Instructions for the task ->
Nothing but the lines from the top of the following entries through the line with "The width and height of the screenshot is (447, 303)." should be printed, exactly as they are.
(Source data Opens)
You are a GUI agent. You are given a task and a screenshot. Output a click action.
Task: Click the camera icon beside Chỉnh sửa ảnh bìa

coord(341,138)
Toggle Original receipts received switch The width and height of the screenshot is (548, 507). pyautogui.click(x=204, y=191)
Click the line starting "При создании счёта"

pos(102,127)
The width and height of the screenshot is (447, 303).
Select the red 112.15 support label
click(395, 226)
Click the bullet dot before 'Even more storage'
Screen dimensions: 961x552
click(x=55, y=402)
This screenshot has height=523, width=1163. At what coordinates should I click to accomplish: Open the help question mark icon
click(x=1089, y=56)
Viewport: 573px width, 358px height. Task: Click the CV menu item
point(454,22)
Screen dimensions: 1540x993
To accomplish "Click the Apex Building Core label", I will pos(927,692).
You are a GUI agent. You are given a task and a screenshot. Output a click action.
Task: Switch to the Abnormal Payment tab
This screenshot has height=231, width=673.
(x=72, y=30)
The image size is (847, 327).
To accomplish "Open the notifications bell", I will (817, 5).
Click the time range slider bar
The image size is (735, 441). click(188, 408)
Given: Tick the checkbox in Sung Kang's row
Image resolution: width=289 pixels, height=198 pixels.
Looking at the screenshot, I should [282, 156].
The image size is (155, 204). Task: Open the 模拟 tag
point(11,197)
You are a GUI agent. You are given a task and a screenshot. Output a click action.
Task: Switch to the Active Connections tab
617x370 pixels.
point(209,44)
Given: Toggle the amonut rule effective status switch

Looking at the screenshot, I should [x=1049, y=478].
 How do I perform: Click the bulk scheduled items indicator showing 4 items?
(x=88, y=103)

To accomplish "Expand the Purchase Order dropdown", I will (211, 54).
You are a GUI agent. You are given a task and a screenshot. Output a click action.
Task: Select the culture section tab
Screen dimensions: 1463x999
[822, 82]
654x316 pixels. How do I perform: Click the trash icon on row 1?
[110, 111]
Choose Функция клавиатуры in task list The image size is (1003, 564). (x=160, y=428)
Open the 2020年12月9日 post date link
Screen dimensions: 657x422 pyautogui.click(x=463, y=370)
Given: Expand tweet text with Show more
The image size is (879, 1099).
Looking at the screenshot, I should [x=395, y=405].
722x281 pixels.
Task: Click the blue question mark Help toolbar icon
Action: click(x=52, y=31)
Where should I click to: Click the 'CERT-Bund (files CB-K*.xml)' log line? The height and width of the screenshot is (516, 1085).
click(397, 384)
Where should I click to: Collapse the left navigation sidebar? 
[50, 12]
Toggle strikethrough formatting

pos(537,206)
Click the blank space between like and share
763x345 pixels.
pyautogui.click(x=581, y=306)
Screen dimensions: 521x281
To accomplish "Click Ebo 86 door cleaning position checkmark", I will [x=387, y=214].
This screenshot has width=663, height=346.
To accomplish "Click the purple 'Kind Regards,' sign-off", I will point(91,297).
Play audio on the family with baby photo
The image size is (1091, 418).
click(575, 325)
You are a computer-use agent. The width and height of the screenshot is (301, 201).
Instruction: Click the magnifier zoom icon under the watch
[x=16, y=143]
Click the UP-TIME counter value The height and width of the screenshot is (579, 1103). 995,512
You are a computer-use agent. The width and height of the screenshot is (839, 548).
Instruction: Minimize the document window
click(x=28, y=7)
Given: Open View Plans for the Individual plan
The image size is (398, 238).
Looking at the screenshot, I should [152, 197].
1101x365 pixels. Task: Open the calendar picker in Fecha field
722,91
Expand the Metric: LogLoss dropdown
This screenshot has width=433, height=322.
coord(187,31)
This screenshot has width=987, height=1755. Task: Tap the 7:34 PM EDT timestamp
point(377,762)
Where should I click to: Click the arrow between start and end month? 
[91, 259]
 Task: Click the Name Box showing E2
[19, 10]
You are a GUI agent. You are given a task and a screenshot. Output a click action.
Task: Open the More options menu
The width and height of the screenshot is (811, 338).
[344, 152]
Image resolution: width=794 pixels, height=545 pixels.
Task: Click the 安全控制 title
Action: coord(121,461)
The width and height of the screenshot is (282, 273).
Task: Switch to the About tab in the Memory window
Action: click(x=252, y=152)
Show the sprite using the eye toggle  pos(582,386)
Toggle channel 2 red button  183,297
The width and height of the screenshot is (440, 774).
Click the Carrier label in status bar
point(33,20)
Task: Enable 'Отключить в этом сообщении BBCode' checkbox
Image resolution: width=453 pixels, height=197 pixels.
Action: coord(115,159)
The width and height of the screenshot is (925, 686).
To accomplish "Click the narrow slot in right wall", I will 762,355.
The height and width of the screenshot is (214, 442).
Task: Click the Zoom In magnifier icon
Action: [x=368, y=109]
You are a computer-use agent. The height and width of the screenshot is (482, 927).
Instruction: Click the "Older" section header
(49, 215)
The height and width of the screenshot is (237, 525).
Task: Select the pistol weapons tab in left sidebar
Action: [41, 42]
(Source data Closes)
Response to this exercise ->
You are a GUI agent. You are given a task and a screenshot. Output a click action.
Task: Click the camera icon beside Chỉnh sửa ảnh bìa

coord(341,138)
Toggle Original receipts received switch The width and height of the screenshot is (548, 507). pyautogui.click(x=204, y=191)
Click the line starting "При создании счёта"

pos(102,127)
The width and height of the screenshot is (447, 303).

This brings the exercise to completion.